Write out the lines below again word for word, leaving out the pictures.

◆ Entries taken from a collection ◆
>> begin

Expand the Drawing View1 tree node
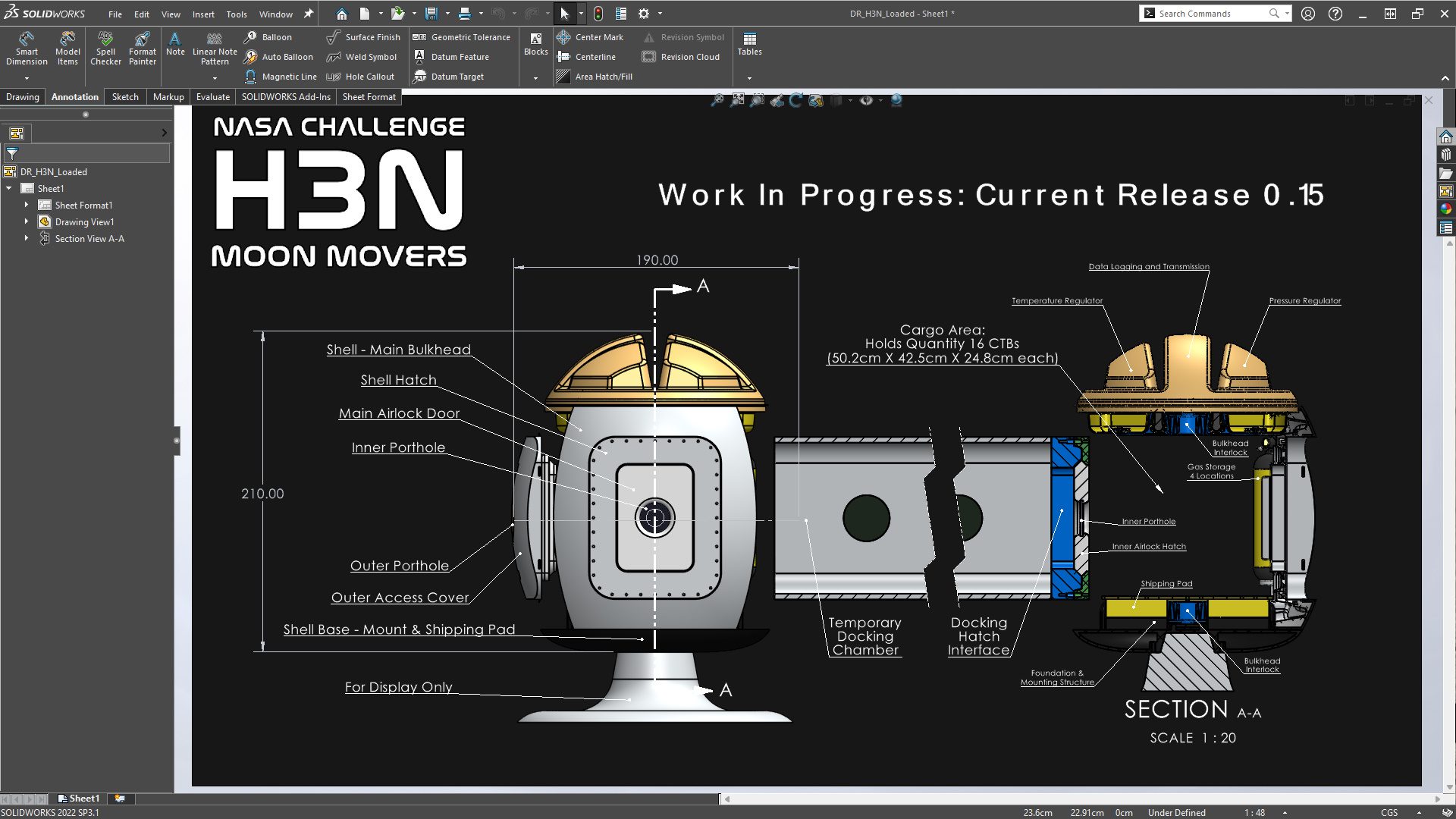This screenshot has height=819, width=1456. pos(27,221)
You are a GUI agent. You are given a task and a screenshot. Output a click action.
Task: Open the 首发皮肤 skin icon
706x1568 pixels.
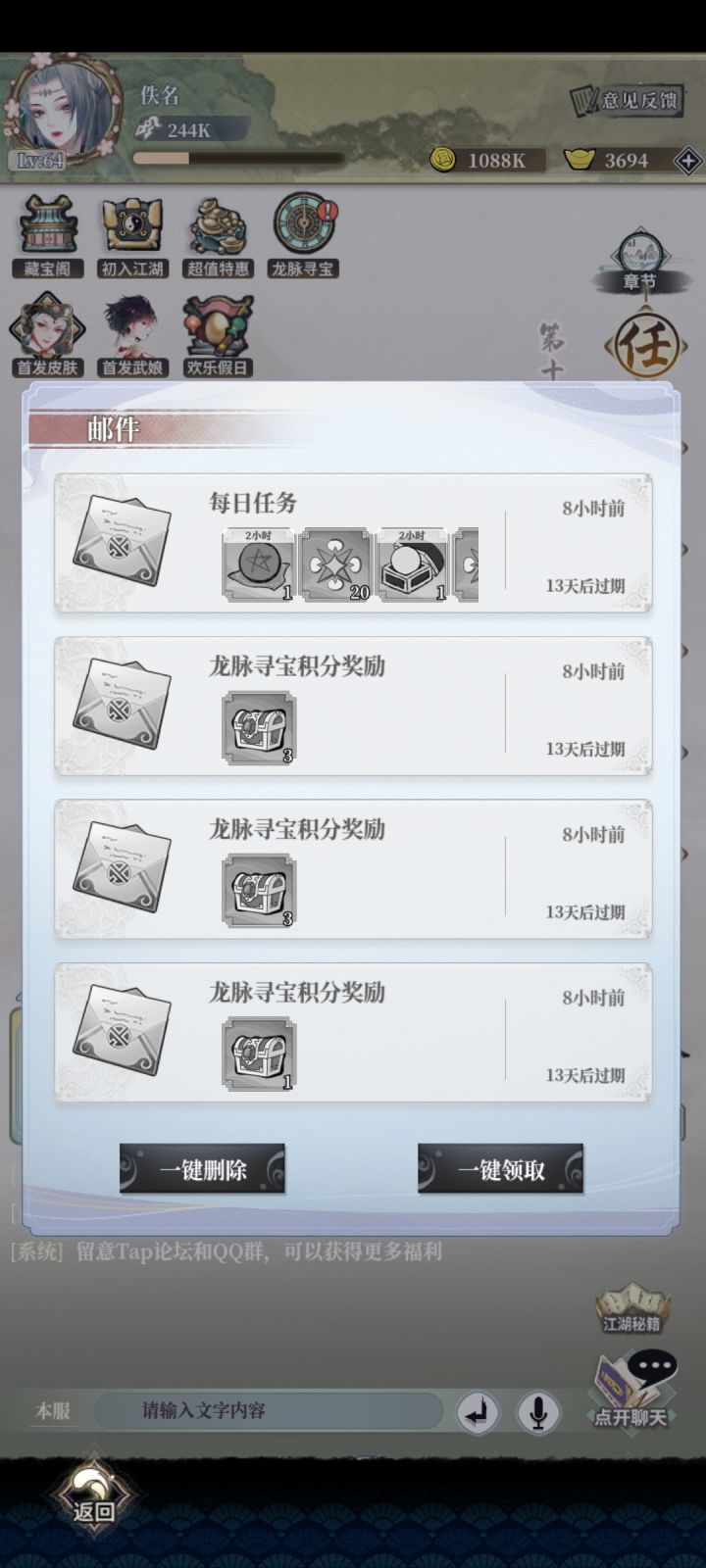click(x=47, y=336)
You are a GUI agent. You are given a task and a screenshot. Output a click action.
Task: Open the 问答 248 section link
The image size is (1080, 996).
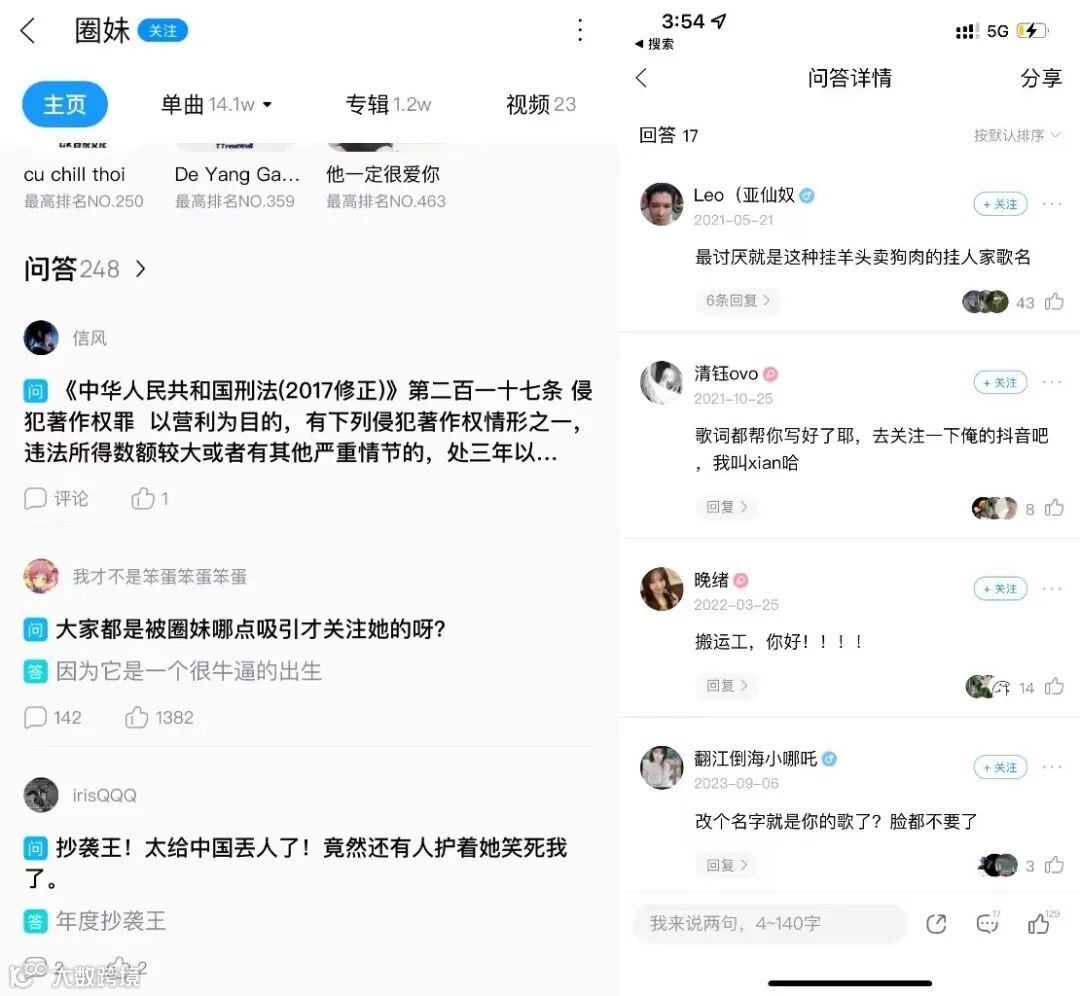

>> end

◆ Task output ◆
Expand the Drawing View1 tree node
This screenshot has height=819, width=1456. pos(27,221)
You are a GUI agent. You are given a task and a screenshot. Output a click action.
Task: Open the 首发皮肤 skin icon
706x1568 pixels.
click(x=47, y=336)
You are a GUI agent. You are given a task and a screenshot. Output a click action.
Task: Open the 问答 248 section link
The image size is (1080, 996).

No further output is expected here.